September 25, 2009


The challenge of building a culture of life as Catholics

As Catholics, we are called to build a culture of life each day.

It is by no means an easy task.

We face a reality that many people in power, and those who have embraced a mentality where faith is of little or no value to them, seem to be uncomfortable whenever life issues come to the forefront. Their attitudes and actions only add to our challenge of converting hearts and minds.

The “a” word—abortion—has become a hot topic for many people of faith in the health care debate and, depending on where you get your news, you’ve read or heard umpteen stories about where this proposal or that proposal stands on protecting the unborn child. Our task as people of faith is to work to ensure that abortion becomes a tragic reality of the past, not part of our nation’s future health care reform.

But our efforts to protect the dignity of each human person don’t start and end with the unborn child. Our faith calls us to share our love with others and reach out to the individuals most in need, including the poor, vulnerable and despised of this world. Cardinal Justin F. Rigali of Philadelphia, chairman of the U.S. bishops’ Committee on Pro-Life Activities, makes that point in an essay, “Where do we go from here? The challenge of building a culture of life.”

His reflections shared here are part of a pamphlet that is included in the 2009-10 Respect Life Program material shared by the U.S. Conference of Catholic Bishops’ Secretariat of Pro-Life Activities.

Cardinal Rigali says, “From the neighbor next door to the unknown person living thousands of miles away, each and every one of us has intrinsic and immeasurable worth.

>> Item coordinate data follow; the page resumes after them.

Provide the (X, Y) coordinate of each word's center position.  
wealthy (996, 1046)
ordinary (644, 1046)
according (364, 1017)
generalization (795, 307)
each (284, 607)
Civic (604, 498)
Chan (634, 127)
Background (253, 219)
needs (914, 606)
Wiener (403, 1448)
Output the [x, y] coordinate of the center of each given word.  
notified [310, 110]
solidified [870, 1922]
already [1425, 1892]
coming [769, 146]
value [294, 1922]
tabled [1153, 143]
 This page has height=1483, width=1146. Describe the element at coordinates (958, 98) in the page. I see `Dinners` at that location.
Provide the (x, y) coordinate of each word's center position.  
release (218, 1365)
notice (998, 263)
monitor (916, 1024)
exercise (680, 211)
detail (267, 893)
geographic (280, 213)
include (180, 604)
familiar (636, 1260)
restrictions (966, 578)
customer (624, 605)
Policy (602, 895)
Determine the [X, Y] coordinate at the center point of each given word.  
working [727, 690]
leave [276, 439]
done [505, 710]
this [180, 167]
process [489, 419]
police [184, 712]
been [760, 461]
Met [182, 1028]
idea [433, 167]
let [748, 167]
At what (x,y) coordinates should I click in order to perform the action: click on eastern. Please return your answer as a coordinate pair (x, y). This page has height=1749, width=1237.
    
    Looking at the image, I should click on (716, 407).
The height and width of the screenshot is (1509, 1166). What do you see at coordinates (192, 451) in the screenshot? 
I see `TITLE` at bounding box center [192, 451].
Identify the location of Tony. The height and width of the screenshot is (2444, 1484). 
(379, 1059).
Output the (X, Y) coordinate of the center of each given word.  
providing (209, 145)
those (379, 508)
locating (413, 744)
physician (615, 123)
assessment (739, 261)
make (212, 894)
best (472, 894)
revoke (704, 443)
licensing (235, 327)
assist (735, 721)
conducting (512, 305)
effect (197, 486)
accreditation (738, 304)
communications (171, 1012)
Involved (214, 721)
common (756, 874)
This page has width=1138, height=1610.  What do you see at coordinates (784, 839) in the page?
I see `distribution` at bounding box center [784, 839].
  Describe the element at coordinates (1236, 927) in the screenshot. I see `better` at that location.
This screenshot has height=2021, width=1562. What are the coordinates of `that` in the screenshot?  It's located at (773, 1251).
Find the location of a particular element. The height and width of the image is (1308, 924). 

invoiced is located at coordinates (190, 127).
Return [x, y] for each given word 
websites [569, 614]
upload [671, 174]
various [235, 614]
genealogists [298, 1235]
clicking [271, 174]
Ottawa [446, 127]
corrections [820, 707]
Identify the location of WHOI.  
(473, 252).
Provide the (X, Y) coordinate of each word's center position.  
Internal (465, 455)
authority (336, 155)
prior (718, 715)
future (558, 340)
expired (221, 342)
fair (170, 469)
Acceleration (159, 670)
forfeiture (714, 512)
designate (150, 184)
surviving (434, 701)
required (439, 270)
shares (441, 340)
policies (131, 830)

That is because God created each of us in his image by the outpouring of his infinite and unconditional love.”

If people across the spectrum—Democrat and Republican, Catholic and Protestant, black and white, young and old, and individuals from all walks of life—would realize that simple truth then we could begin taking pronounced steps in the right direction where respect for all life is concerned.

October is Respect Life Month, and we are less than a week from beginning what should be 31 days of constant prayer in our ongoing mission to build a culture of life.

There are plenty of opportunities throughout the archdiocese during the next few weeks to do just that. The annual Respect Life Sunday Mass at 1 p.m. on Oct. 4 at SS. Peter and Paul Cathedral in Indianapolis, celebrated by Archbishop Daniel M. Buechlein, presents a wonderful opportunity to pray for life. The annual Life Chain, held at several locations throughout southern and central Indiana that same day (see related story, page 2), is another way to stand up for life.

The ecumenical “40 Days for Life: Praying for an End to Abortion,” which began on Sept. 20 and ends on Nov. 1, gives us and our brothers and sisters of various faith traditions another avenue to show how much we value all life. For more information about the “40 Days for Life” prayer campaigns in Indianapolis and Louisville, log on to or

As Cardinal Rigali says, when it comes to changing hearts and minds, there is nothing more powerful than prayer and sacrifice.

“The defense of human life at its most vulnerable stages is an essential duty of those inspired by the Gospel. Our prayers and efforts in this cause should open us up to defending the rights and meeting the needs of human beings all along life’s spectrum,” he says. “Having said ‘no’ to attacks on innocent human life, we need to affirm a great ‘yes’ to the full range of human living and flourishing.”

May we take the cardinal’s words to heart in October and beyond, and strive to live our vocations each day by building a culture of life.